_YOUR OBJECTIVE_
Pick out every line of the material below that contains the word "button", and copy each one. Case counts.

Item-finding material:

---------------

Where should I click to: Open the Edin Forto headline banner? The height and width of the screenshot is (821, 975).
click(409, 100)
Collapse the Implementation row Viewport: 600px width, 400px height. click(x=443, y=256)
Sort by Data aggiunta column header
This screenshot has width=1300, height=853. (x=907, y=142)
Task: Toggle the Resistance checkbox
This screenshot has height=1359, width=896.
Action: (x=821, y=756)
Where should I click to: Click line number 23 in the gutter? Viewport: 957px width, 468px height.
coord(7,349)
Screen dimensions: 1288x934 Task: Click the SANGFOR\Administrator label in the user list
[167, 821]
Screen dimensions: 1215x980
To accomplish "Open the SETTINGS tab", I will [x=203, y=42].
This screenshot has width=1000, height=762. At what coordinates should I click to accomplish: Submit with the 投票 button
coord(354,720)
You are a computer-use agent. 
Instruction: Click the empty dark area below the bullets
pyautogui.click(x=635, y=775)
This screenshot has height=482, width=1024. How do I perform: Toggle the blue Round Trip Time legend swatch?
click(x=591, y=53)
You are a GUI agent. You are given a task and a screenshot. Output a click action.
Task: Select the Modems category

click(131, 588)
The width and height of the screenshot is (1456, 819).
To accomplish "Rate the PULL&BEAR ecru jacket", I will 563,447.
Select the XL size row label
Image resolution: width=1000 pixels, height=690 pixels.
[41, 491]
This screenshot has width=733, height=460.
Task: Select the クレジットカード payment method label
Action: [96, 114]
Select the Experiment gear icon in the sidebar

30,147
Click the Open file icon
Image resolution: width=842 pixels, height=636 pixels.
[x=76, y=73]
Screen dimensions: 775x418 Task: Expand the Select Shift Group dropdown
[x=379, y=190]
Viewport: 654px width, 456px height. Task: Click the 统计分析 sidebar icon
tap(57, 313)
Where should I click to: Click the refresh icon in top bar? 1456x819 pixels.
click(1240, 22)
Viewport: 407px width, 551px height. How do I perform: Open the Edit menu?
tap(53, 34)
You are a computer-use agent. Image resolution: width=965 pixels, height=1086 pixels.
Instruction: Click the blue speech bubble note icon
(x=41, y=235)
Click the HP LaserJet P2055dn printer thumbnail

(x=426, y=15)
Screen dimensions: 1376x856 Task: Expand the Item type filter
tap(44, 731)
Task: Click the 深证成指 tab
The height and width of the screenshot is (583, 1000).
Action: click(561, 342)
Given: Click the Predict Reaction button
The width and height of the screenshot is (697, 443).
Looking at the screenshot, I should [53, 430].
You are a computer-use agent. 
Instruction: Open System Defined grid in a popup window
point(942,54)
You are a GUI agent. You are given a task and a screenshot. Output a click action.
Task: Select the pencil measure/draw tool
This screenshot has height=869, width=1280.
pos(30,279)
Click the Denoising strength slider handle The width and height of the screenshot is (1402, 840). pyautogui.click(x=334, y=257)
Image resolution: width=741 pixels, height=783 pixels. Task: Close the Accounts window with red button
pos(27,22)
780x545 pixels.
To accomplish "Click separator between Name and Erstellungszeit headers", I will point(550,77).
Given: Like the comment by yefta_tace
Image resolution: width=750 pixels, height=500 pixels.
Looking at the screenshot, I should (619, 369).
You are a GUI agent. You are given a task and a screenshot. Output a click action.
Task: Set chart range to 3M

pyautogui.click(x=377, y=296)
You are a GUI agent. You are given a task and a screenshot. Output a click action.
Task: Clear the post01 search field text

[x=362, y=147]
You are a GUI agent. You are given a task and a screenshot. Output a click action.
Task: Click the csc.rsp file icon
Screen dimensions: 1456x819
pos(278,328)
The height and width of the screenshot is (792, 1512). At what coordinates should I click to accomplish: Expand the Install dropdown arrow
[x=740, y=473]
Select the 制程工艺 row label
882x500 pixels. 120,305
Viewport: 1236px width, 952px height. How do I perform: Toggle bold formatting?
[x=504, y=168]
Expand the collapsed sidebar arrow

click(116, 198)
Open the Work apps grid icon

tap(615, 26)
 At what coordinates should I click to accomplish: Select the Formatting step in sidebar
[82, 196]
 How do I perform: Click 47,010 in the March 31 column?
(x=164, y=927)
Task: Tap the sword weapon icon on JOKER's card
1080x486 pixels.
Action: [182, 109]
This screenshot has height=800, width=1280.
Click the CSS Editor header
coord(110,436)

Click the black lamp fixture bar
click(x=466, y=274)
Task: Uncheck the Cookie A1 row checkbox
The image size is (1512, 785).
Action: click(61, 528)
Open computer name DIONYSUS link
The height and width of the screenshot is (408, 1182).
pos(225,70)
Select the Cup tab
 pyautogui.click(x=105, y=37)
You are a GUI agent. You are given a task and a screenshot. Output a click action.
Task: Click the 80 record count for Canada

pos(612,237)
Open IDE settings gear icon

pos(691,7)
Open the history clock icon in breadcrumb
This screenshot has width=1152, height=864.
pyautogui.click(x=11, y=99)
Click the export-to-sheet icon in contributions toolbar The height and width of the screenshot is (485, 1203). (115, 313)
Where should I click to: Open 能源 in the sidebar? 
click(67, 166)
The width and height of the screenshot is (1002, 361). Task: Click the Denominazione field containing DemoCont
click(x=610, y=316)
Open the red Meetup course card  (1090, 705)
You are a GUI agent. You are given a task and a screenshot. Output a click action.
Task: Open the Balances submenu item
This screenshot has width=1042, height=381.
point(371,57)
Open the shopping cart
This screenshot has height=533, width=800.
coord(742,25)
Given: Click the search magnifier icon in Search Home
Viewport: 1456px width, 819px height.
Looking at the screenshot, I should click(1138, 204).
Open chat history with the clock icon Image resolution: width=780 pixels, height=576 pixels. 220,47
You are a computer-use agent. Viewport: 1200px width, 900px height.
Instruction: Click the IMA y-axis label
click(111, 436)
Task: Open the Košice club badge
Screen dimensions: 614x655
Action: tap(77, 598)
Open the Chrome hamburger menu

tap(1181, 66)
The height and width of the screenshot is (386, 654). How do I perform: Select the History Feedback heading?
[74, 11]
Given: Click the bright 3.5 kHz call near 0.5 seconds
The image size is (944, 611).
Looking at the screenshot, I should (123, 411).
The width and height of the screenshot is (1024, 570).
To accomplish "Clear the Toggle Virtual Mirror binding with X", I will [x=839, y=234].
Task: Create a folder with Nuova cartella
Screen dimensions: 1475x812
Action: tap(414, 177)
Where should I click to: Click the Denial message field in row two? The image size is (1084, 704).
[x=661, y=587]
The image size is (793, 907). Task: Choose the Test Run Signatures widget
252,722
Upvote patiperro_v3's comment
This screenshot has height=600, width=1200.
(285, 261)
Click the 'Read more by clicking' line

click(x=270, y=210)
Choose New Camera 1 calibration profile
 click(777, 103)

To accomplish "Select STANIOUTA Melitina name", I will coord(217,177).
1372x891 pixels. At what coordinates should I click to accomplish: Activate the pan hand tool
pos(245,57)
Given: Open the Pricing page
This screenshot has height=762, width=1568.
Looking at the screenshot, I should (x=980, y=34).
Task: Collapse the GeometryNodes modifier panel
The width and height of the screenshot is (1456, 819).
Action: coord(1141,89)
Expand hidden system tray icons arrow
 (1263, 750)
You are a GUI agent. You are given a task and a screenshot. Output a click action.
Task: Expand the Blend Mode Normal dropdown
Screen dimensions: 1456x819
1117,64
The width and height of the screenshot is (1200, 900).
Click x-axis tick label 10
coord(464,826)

---------------

_THE REPLY_
This screenshot has width=1000, height=762. At what coordinates should I click to accomplish: Submit with the 投票 button
Given: Click the Predict Reaction button
Image resolution: width=741 pixels, height=783 pixels. Task: Close the Accounts window with red button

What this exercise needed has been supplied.